Women and Europeans.......that's not entirely true. Having the Glock Model 17and 19 and the Beretta Model 92 and 96 there good an bad with both. For user friendliness hands down to the Beretta. For function under ANY conditions hands down to the Glock. I to am a .45 guy but the there is nothing wrong with the 9mm. It's a great back up gun. When I worked as a bodyguard we carried the Beretta Model 96 in .40 cal and I carried a Glock Model 17 as a back up. They were pre-ban guns so they had their standard high capacity magazines. For going out to the range and pokin holes in paper the 9mm is good to start on. Like Shooter said the best gun in the world is the one you shoot best. That is a very true statement. Like anything else in boils down to personal preference.


----------



## mrgreenc21

I have done torture testing on both. Glock is a much more reliable weapon.


----------



## Rockstar

Which Beretta?

I had the PX4 .40... loved it for plinking, which is mostly what I use a pistol for... very accurate down range, easy to maintain, etc... and damn it's just one sexy pistol. I've put a few boxes through a .40 Glock... great, reliable, comfortable pistol... but the ported barrel don't give it as much velocity down range as the Beretta. If you need a firearm for home protection, and you need to carry it in the field... go with the Glock IMHO. The rotating barrel in the Beretta is nice compaired to the ported barrel... but its one more thing to foul up if dirt or debris gets in there. I have no reason to carry a firearm, and for home protection i'll take a good ol' Remington 870 any day. 

My pops has the Springfield Armory XD9... that's another good option, and you can't beat the M1911 or the Beretta 92... all great choices.


----------



## eric

i like glocks. 9mm is nice..
but would think a 45 is better for numerous reasons.


----------



## Jackalopehunter

i like the berreta for one reason, the design of the firing mechanism...if it was anything else i probably wouldnt be writing this to you guys....long story short, my turret gunners 9mm fell out of the dropleg holster when he climbed ontop of the hummer...it fell and landed hammer first on a rock and i was looking down the barrel and saw the FMJ round perfectly when it hit. 
either way i dont care for either weapon ill take my 1911 anyday, but between the 2 ill go berreta
(btw we carried pistols round in chamber on fire, hammer forward)


----------



## NTKG

although the berretta is is better looking and fits most folks hands better, the glock points correctly for me.

a compact size glock. 19/23/32 etc is concealable where a berretta is not.

the beretta is a DA whereas the the Glock is a striker SAO

as far as the hammer design, the glock has internal drop safties as well, so there will be no discharge without a pulled trigger.

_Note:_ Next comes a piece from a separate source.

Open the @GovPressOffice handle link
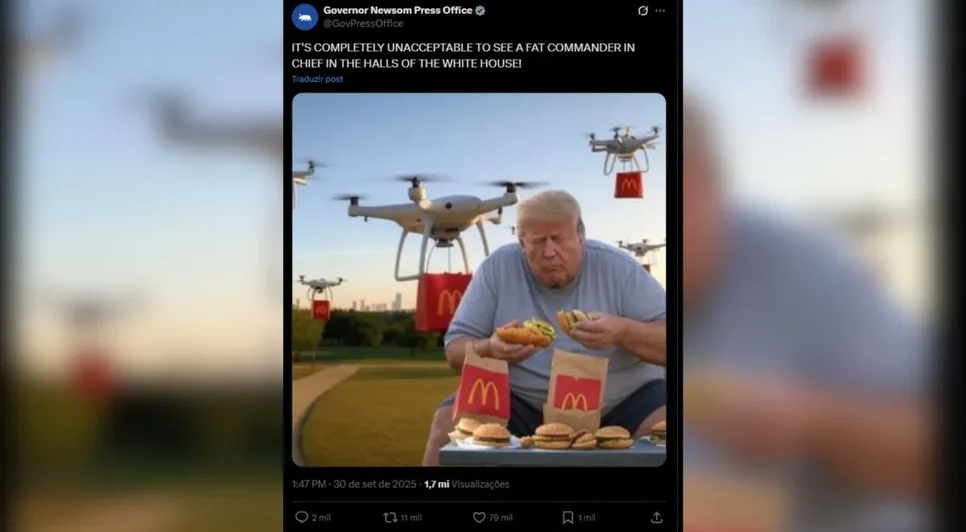The height and width of the screenshot is (532, 966). [x=363, y=23]
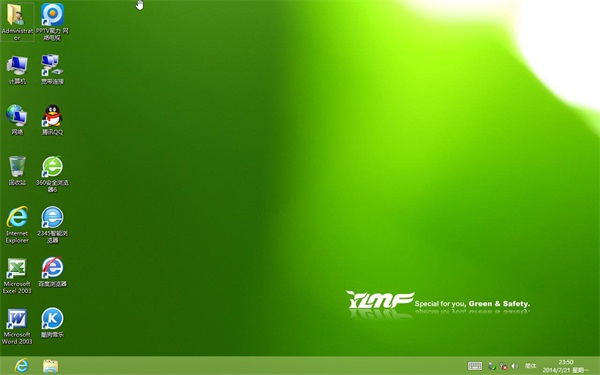Open File Explorer from the taskbar

pyautogui.click(x=50, y=366)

Each has its own merrits, but for service or carry, the size as well as uncontested reliablity are winners, so is the tenifer coating on parts. 

I don't want to go into too much detail but lets just say a glock was dropped in some salt water, and as a test left without cleaning for a week not ever even being rinsed. Shot the next weekend with 400+ rounds, didn't skip a beat and no corrossion even on internal parts. My sig229 would have rust just from being carried.

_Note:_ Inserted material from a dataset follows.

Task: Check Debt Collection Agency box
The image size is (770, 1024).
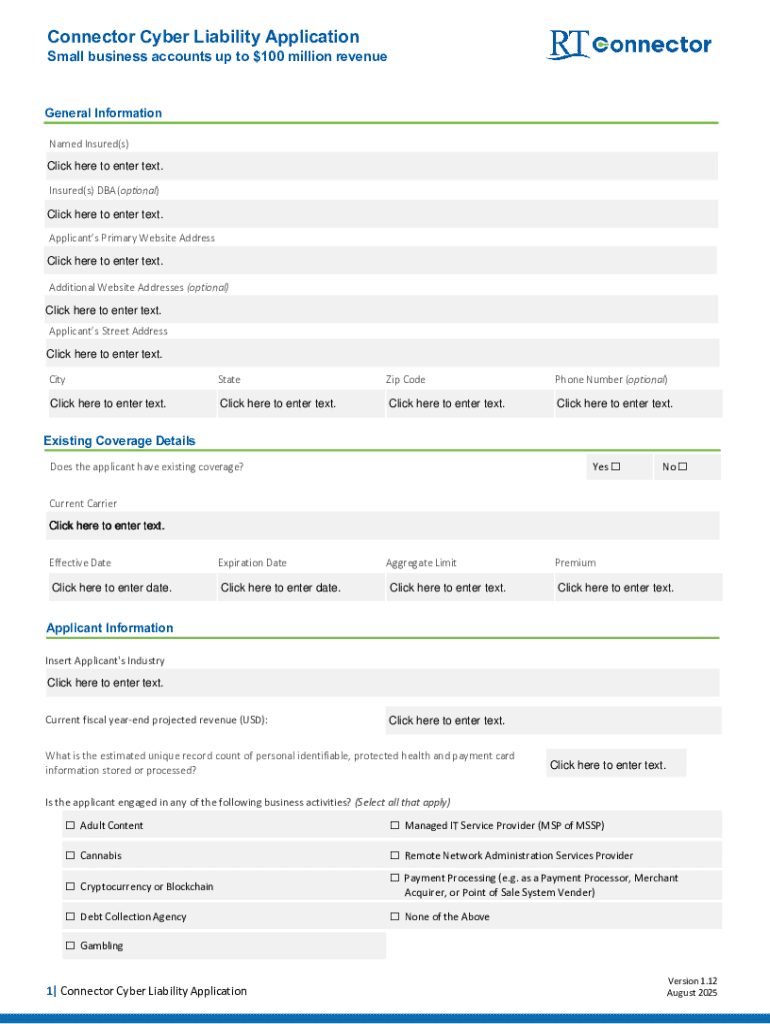Action: (x=71, y=917)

They are two different animals. But then again I am biased and a fan of combat tupperware.


----------



## basstardo

The Berettas have issues with the locking blocks cracking as well. When I worked at the rifle/pistol range at Dam Neck while I was in the Marines, we would have an almost daily failure of at least one. The armorer kept about 10 of them in his pocket just in case. That said, I still like them. I prefer the Glocks, but the Beretta's ain't bad, just watch out for Beretta bites if you have big hands.


----------



## RuddeDogg

basstardo said:


> The Berettas have issues with the locking blocks cracking as well. When I worked at the rifle/pistol range at Dam Neck while I was in the Marines, we would have an almost daily failure of at least one. The armorer kept about 10 of them in his pocket just in case. That said, I still like them. I prefer the Glocks, but the Beretta's ain't bad, just watch out for Beretta bites if you have big hands.


Yep I remeber that. Taurus had the same problem with their PT99. Looks just like the Model 92. At that time you inter change the parts. I had that problem with my PT99. I called Taurus and chalked it up to a batch of bad metal.


----------